Importance of data center
The independent architecture deployment of the data center is a very necessary function in a new startup, most of the data is interlinked. The linkage processing between data does not need to be coupled to the business level. The flow of data, correction, security management can all be done in the data center.
Different business modules need to rely on core data capabilities. The core data supporting capabilities are usually deployed separately and provide various service scenarios, which are usually understood as data centers. At the same time, business modules themselves will also generate various data.
Service capability
As a public dependency of multiple businesses, the data center not only needs to provide data-based query capabilities but also needs to provide certain scheduling and computer systems when processing massive data tasks.
Deployment method
According to the characteristics of the data, it will usually be stored in a variety of ways such as clusters, sub-databases and tables, OLAP engines, and data warehouses. According to the characteristics of the data, unified service capabilities are provided and open to the business intelligence.
Data update
Data needs to be updated in real-time or regularly. The source of data is usually calculated data and processed by big data methods, and data that is incorrectly verified by the business modules, or data that is continuously optimized during use.

What modules needed for big data
The underlying component of big data is the core capability of the system. Accurate calculation and analysis of data ensure service capabilities, and continuous automation and tool-based management of the existing architecture are very important. The process of massive data management is more manual, which means that the efficiency is lower, especially in the process of pushing data to the data center or receiving data at the bottom layer, it is necessary to agree on a strategy to ensure the safe and stable automatic transmission of data.
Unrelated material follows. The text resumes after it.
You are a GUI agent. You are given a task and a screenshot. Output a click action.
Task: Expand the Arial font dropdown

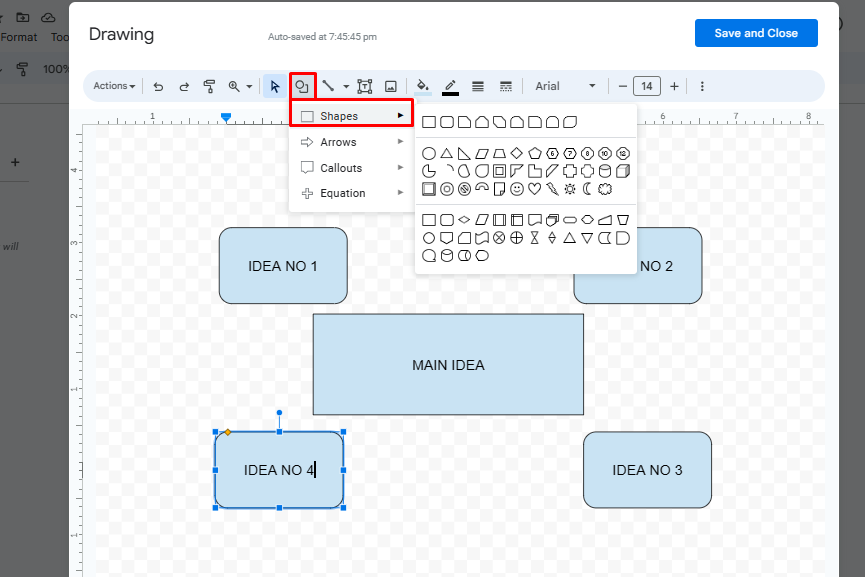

The large volume of data requires massive data processing capabilities, so many big data component technologies are used to store, calculate, analyze, and move data.
Data storage
The most common storage at the bottom of big data is in the form of files, structured database storage, semi-structured log files, and some unstructured data.
Computing power
The processing of massive data needs to rely on a variety of parallel computing, offline tasks, real-time computing, and other methods to achieve the purpose of rapid processing.
Data handling
After data processing is completed, service capabilities are not directly provided at the bottom layer. Data is usually synchronized to the upper data center to provide service capabilities for the business. The handling here can be data output or data input to be processed.